The ENTIRETY of my post was direct at Bill, not you.
Back to the topic....
If they were under the influence enough (or even suspected of being) for her to urinate on the chair and for them to cause that much of a horrible raucous (including his sexual comments to the waitress), then it's my opinion that the police should have been called.
They got a nice meal, in an environment that was conducive to their tastes, and had a high ol' time.
They paid no consequence, but everyone did.
If I am by myself, loud people and cussing do not bother me. I hear it all the time being in the military. But if I'm with my family, I confront people politely, and tell them I don't want my family to hear that. In most cases, this is enough. Per the OP, the police might have needed to be called. In many places, cussing is illegal in public still. Even if it's not, causing a public disturbance is.
That's precisely how I think most people respond Sapper. You'd be surprised just how far just speaking in a loving manner will go with some, not all, who are acting like that.
Our response has to be tempered with love and not always emotion. Say a little prayer for the family at your table and then do as you did. It might oen the door to really minister to the folks at the table.

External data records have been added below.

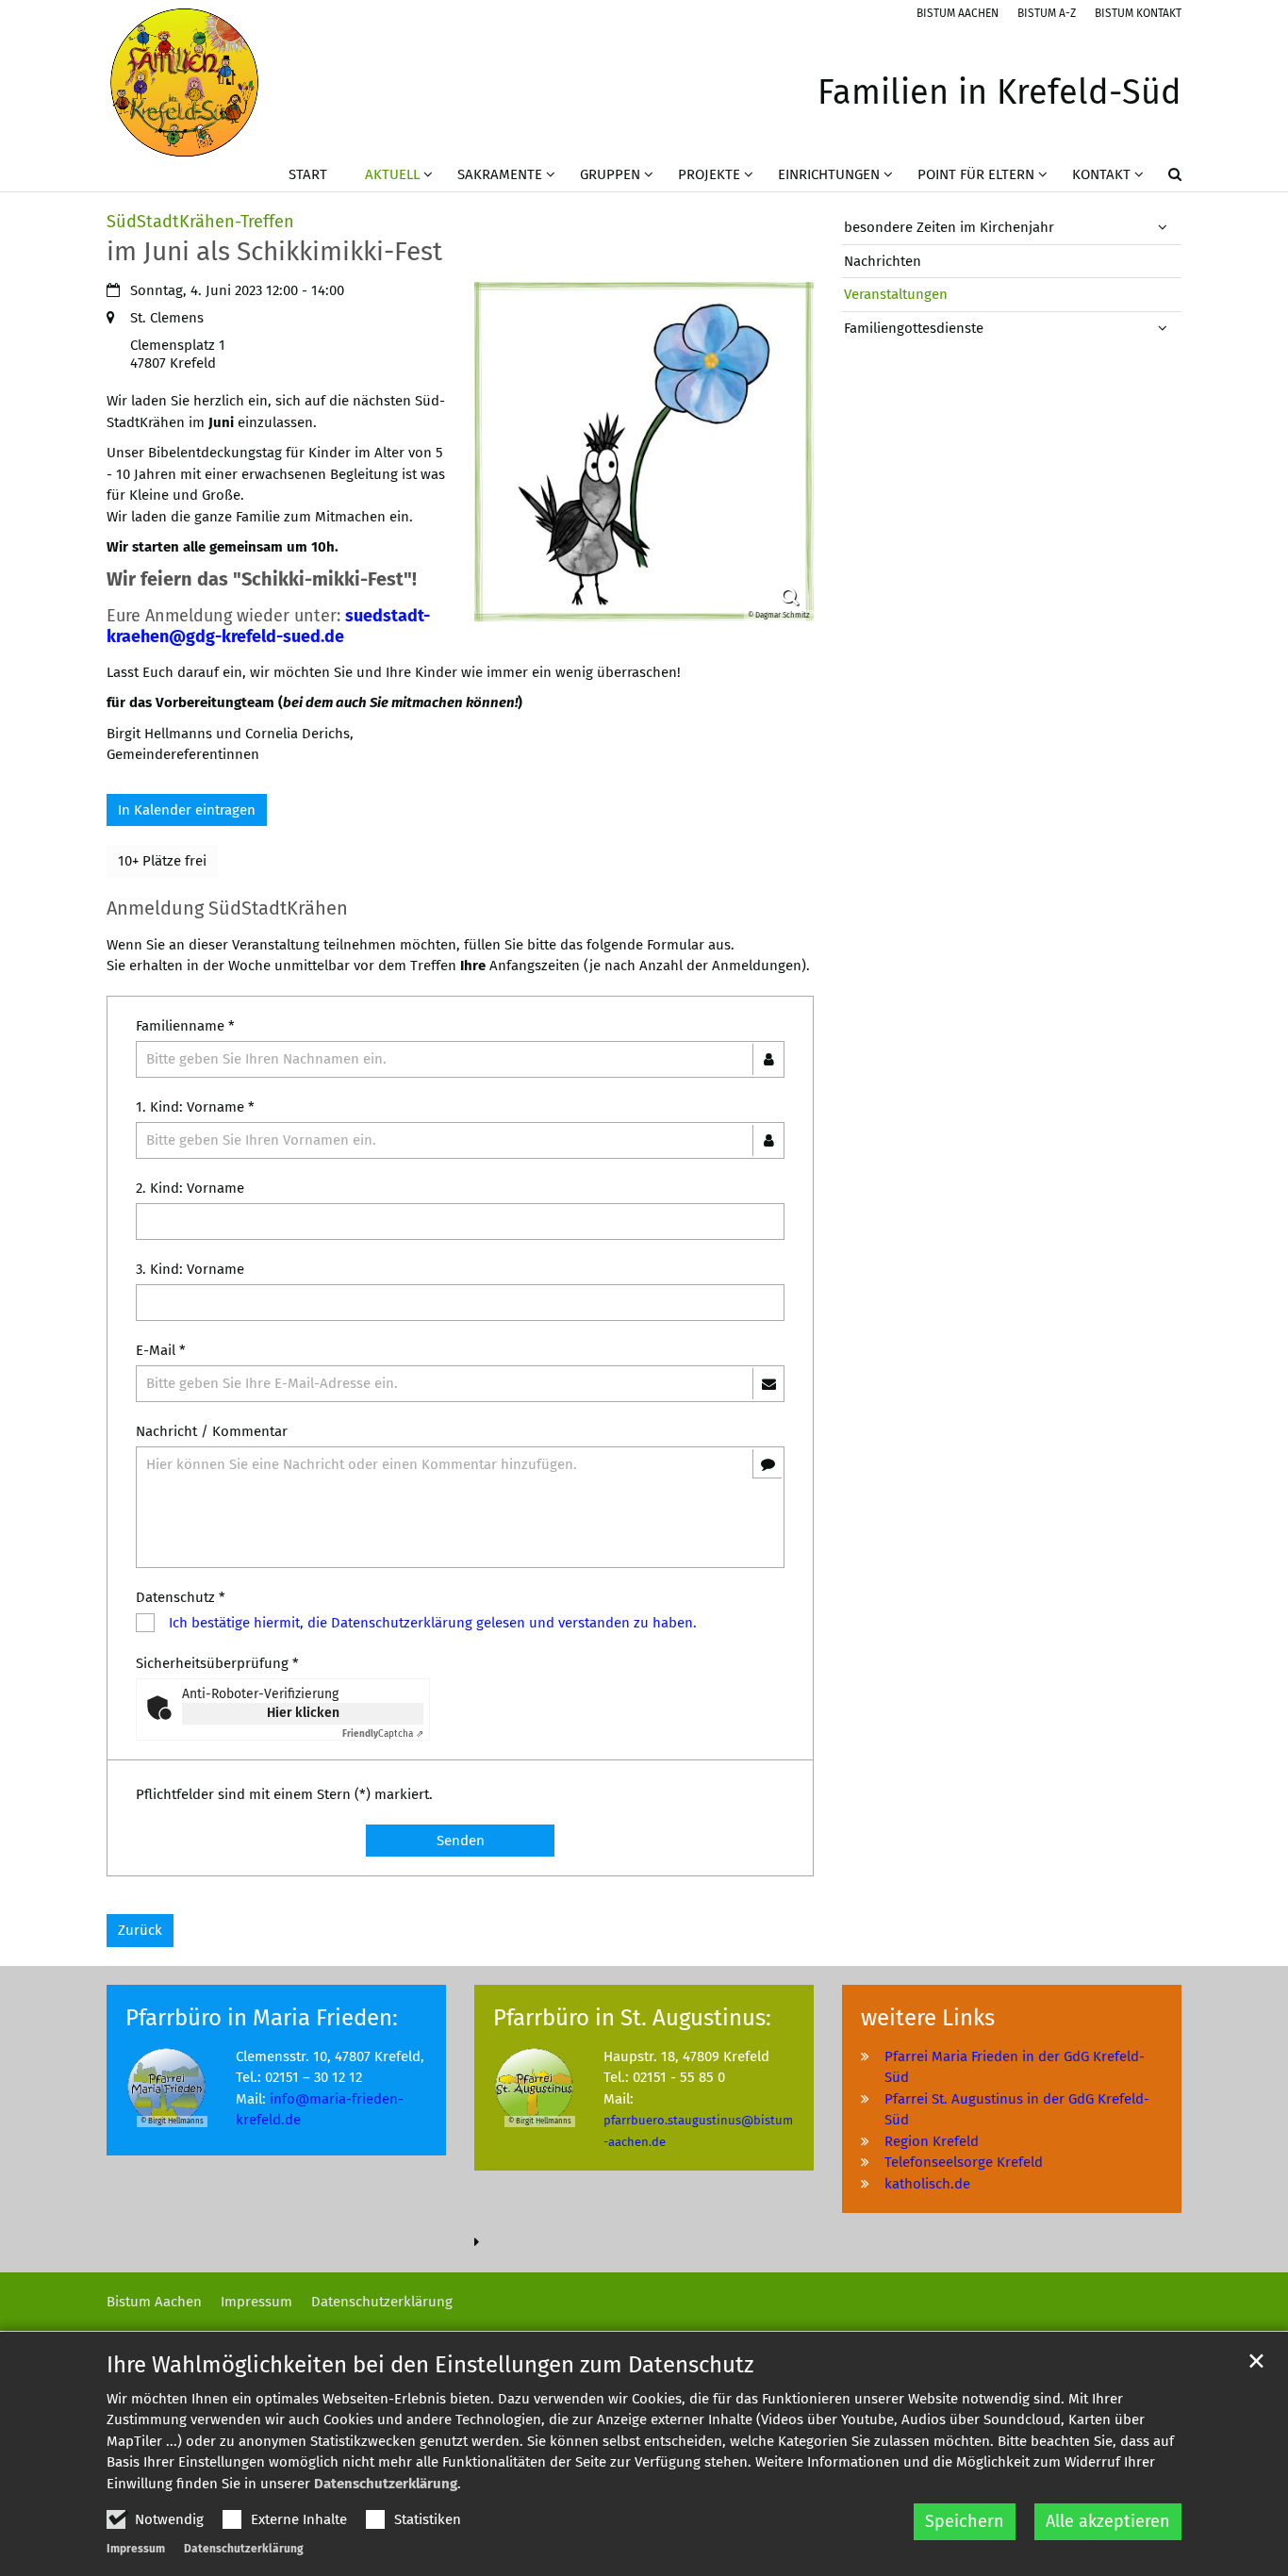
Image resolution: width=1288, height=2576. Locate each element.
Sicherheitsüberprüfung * (217, 1663)
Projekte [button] (709, 174)
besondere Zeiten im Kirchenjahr (949, 227)
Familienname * (185, 1025)
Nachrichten (882, 261)
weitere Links (928, 2018)
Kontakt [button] (1101, 174)
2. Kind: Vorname (190, 1188)
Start (308, 174)
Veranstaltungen (896, 294)
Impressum (136, 2548)
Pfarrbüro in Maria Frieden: (261, 2018)
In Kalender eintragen (187, 809)
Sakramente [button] (499, 174)
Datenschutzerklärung (385, 2483)
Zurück (140, 1930)
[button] (1162, 178)
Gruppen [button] (610, 174)
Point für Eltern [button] (975, 174)
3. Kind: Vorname (190, 1269)
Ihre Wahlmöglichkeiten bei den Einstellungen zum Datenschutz (430, 2365)
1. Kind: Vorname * (195, 1106)
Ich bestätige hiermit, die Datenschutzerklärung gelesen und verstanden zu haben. (433, 1622)
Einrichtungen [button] (829, 174)
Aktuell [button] (392, 174)
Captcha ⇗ (382, 1734)
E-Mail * (161, 1350)
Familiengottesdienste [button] (913, 328)
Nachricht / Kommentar (212, 1431)
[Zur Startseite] (184, 82)
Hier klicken (303, 1713)
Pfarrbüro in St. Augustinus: (632, 2018)
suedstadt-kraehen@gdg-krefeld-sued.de (268, 626)
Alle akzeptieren (1108, 2521)
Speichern (964, 2521)
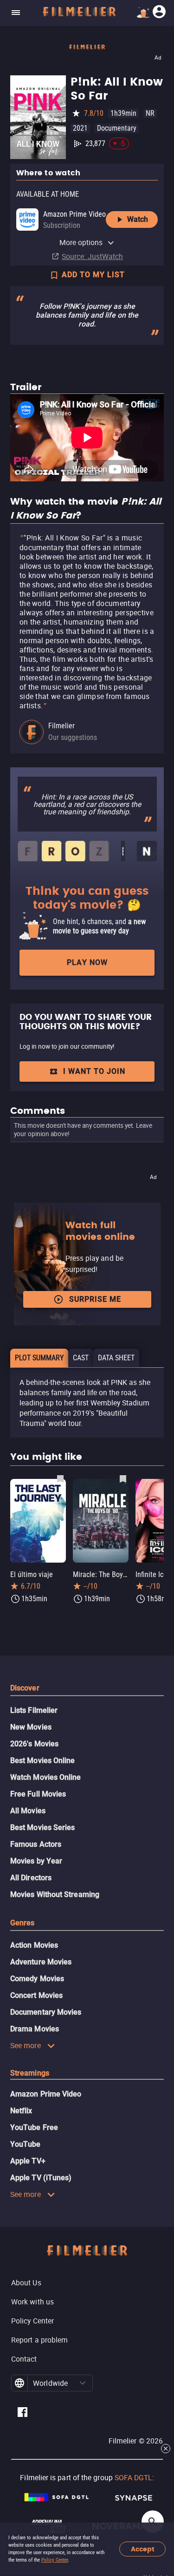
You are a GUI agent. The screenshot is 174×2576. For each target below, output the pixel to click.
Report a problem (39, 2340)
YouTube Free (34, 2127)
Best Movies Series (42, 1827)
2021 (80, 128)
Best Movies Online (42, 1760)
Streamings (29, 2073)
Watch (137, 219)
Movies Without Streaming (54, 1894)
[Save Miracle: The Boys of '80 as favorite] (123, 1478)
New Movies (31, 1727)
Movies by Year (36, 1861)
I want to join (94, 1071)
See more (25, 2045)
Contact (24, 2359)
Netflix (21, 2110)
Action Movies (34, 1945)
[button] (82, 2383)
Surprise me (95, 1299)
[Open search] (153, 2521)
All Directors (31, 1877)
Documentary (116, 128)
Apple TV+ (27, 2161)
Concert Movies (36, 1995)
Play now (87, 962)
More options (81, 242)
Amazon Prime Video (45, 2094)
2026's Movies (34, 1743)
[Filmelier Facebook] (22, 2413)
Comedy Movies (37, 1978)
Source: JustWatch (92, 256)
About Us (26, 2282)
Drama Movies (34, 2028)
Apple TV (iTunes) (40, 2177)
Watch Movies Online (45, 1777)
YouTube (25, 2144)
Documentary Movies (45, 2012)
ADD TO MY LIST (93, 274)
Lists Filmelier (34, 1710)
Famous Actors (35, 1844)
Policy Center (54, 2560)
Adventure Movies (40, 1961)
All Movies (27, 1810)
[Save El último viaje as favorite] (60, 1478)
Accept (143, 2549)
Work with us (32, 2301)
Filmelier (61, 725)
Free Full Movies (38, 1794)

I love how your response to fixing restaurant situations is always to be a tattletale. Handle them like a boss instead of a little snitch, like this.
https://www.youtube.com/watch?v=Hqp1bGuiHHs
I can attest to the uselessness of speaking with people on Facebook when it comes to discussing different viewpoints. On public pages, anyway. In most cases I find myself having to politely back out before I get provoked to say things in a manner and attitude that won't reflect well on my character or faith.